Schrijf de volledige lijst hieronder regel voor regel en zonder enige wijziging over.

**Rijen:**
————————

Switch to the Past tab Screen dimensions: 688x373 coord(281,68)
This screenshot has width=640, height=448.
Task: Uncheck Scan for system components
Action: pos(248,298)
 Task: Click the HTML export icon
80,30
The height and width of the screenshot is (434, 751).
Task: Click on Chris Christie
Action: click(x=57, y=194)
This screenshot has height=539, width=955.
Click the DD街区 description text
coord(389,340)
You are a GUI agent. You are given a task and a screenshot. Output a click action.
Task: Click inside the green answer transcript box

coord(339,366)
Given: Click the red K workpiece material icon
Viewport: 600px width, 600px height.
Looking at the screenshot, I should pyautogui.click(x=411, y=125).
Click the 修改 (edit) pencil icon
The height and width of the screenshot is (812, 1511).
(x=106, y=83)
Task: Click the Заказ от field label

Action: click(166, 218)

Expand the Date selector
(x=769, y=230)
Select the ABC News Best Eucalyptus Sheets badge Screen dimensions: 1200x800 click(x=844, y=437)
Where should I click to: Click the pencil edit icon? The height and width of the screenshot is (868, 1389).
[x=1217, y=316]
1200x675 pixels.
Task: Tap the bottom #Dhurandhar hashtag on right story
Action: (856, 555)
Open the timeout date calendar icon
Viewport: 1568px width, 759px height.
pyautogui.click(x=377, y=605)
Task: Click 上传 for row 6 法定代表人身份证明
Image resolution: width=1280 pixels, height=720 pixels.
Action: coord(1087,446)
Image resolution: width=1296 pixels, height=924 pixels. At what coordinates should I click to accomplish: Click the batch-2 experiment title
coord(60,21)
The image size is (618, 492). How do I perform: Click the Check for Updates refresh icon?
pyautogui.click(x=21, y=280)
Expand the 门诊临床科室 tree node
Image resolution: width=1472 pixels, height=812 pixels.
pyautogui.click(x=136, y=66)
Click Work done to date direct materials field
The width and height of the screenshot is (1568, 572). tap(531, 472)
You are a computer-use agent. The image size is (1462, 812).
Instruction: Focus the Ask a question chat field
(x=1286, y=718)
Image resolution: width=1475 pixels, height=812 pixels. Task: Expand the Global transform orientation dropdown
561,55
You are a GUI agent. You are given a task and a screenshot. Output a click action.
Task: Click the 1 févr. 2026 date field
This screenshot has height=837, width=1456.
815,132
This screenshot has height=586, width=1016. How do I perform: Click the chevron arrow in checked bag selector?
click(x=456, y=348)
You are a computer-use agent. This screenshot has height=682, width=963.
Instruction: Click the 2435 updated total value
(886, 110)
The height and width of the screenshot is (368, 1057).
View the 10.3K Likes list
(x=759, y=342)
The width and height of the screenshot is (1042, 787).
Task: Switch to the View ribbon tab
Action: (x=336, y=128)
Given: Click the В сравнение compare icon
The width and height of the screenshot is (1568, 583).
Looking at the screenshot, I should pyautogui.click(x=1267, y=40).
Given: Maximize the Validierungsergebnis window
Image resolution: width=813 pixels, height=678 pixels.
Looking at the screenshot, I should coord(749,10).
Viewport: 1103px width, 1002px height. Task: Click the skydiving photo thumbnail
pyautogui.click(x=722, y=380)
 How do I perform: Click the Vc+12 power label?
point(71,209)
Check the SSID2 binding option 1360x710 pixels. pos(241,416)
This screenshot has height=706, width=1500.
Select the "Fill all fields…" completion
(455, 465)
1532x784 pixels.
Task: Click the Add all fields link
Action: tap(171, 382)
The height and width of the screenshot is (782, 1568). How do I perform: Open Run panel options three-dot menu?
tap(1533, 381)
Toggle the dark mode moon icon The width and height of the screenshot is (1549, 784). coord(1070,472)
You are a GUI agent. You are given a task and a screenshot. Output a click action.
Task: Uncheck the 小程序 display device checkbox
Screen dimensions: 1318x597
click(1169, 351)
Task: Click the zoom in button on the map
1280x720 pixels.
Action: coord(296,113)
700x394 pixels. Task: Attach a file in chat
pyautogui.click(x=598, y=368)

————————

**Antwoord op oefening:**
Switch to the Past tab Screen dimensions: 688x373 coord(281,68)
This screenshot has width=640, height=448.
Task: Uncheck Scan for system components
Action: pos(248,298)
 Task: Click the HTML export icon
80,30
The height and width of the screenshot is (434, 751).
Task: Click on Chris Christie
Action: click(x=57, y=194)
This screenshot has height=539, width=955.
Click the DD街区 description text
coord(389,340)
You are a GUI agent. You are given a task and a screenshot. Output a click action.
Task: Click inside the green answer transcript box

coord(339,366)
Given: Click the red K workpiece material icon
Viewport: 600px width, 600px height.
Looking at the screenshot, I should pyautogui.click(x=411, y=125).
Click the 修改 (edit) pencil icon
The height and width of the screenshot is (812, 1511).
(x=106, y=83)
Task: Click the Заказ от field label

Action: click(166, 218)

Expand the Date selector
(x=769, y=230)
Select the ABC News Best Eucalyptus Sheets badge Screen dimensions: 1200x800 click(x=844, y=437)
Where should I click to: Click the pencil edit icon? The height and width of the screenshot is (868, 1389).
[x=1217, y=316]
1200x675 pixels.
Task: Tap the bottom #Dhurandhar hashtag on right story
Action: (856, 555)
Open the timeout date calendar icon
Viewport: 1568px width, 759px height.
pyautogui.click(x=377, y=605)
Task: Click 上传 for row 6 法定代表人身份证明
Image resolution: width=1280 pixels, height=720 pixels.
Action: coord(1087,446)
Image resolution: width=1296 pixels, height=924 pixels. At what coordinates should I click to accomplish: Click the batch-2 experiment title
coord(60,21)
The image size is (618, 492). How do I perform: Click the Check for Updates refresh icon?
pyautogui.click(x=21, y=280)
Expand the 门诊临床科室 tree node
Image resolution: width=1472 pixels, height=812 pixels.
pyautogui.click(x=136, y=66)
Click Work done to date direct materials field
The width and height of the screenshot is (1568, 572). tap(531, 472)
You are a computer-use agent. The image size is (1462, 812).
Instruction: Focus the Ask a question chat field
(x=1286, y=718)
Image resolution: width=1475 pixels, height=812 pixels. Task: Expand the Global transform orientation dropdown
561,55
You are a GUI agent. You are given a task and a screenshot. Output a click action.
Task: Click the 1 févr. 2026 date field
This screenshot has height=837, width=1456.
815,132
This screenshot has height=586, width=1016. How do I perform: Click the chevron arrow in checked bag selector?
click(x=456, y=348)
You are a computer-use agent. This screenshot has height=682, width=963.
Instruction: Click the 2435 updated total value
(886, 110)
The height and width of the screenshot is (368, 1057).
View the 10.3K Likes list
(x=759, y=342)
The width and height of the screenshot is (1042, 787).
Task: Switch to the View ribbon tab
Action: (x=336, y=128)
Given: Click the В сравнение compare icon
The width and height of the screenshot is (1568, 583).
Looking at the screenshot, I should pyautogui.click(x=1267, y=40).
Given: Maximize the Validierungsergebnis window
Image resolution: width=813 pixels, height=678 pixels.
Looking at the screenshot, I should coord(749,10).
Viewport: 1103px width, 1002px height. Task: Click the skydiving photo thumbnail
pyautogui.click(x=722, y=380)
 How do I perform: Click the Vc+12 power label?
point(71,209)
Check the SSID2 binding option 1360x710 pixels. pos(241,416)
This screenshot has height=706, width=1500.
Select the "Fill all fields…" completion
(455, 465)
1532x784 pixels.
Task: Click the Add all fields link
Action: tap(171, 382)
The height and width of the screenshot is (782, 1568). How do I perform: Open Run panel options three-dot menu?
tap(1533, 381)
Toggle the dark mode moon icon The width and height of the screenshot is (1549, 784). coord(1070,472)
You are a GUI agent. You are given a task and a screenshot. Output a click action.
Task: Uncheck the 小程序 display device checkbox
Screen dimensions: 1318x597
click(1169, 351)
Task: Click the zoom in button on the map
1280x720 pixels.
Action: coord(296,113)
700x394 pixels. Task: Attach a file in chat
pyautogui.click(x=598, y=368)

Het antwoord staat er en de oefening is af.